What you will do
Produce a copy of every line in the records that holds the string "width".

Records shown
◆ ◆ ◆ ◆ ◆

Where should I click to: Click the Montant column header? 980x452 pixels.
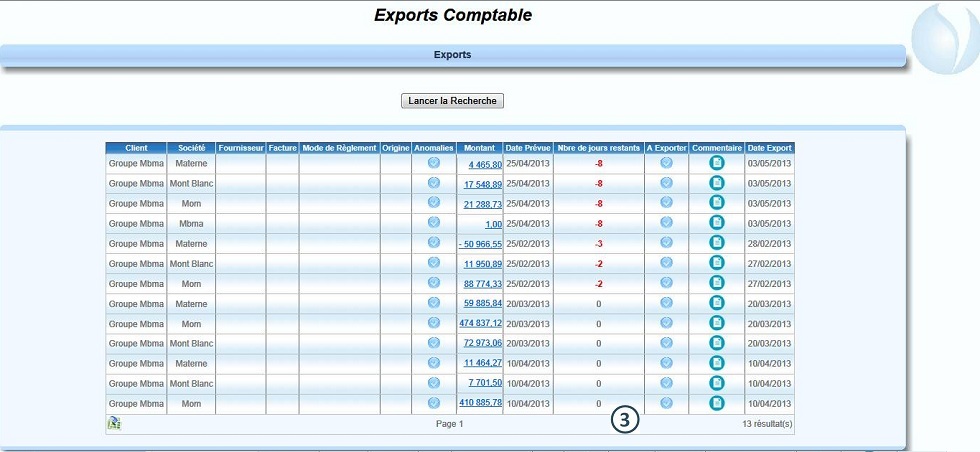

◆ ◆ ◆ ◆ ◆

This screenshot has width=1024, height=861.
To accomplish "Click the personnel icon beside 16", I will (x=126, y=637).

◆ ◆ ◆ ◆ ◆

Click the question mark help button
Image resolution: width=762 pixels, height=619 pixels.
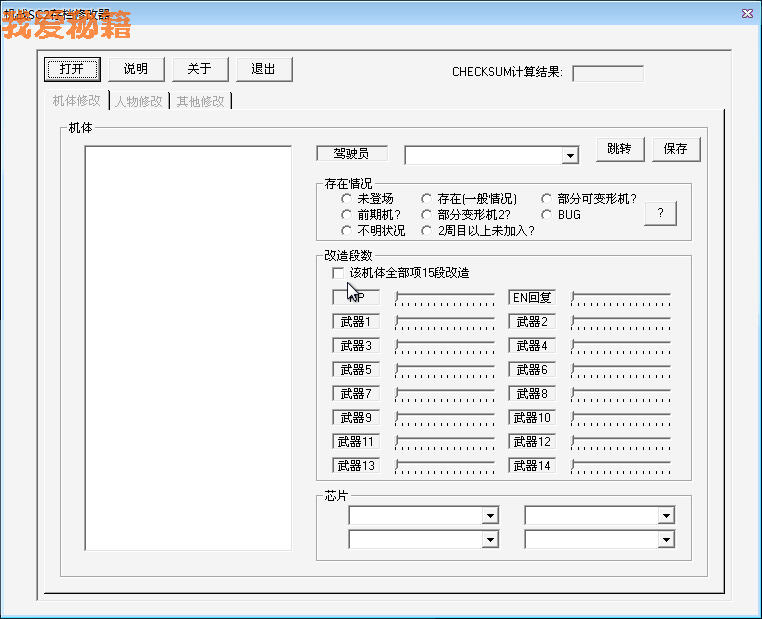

◆ ◆ ◆ ◆ ◆

Final answer
This screenshot has width=1024, height=861.
Image resolution: width=762 pixels, height=619 pixels.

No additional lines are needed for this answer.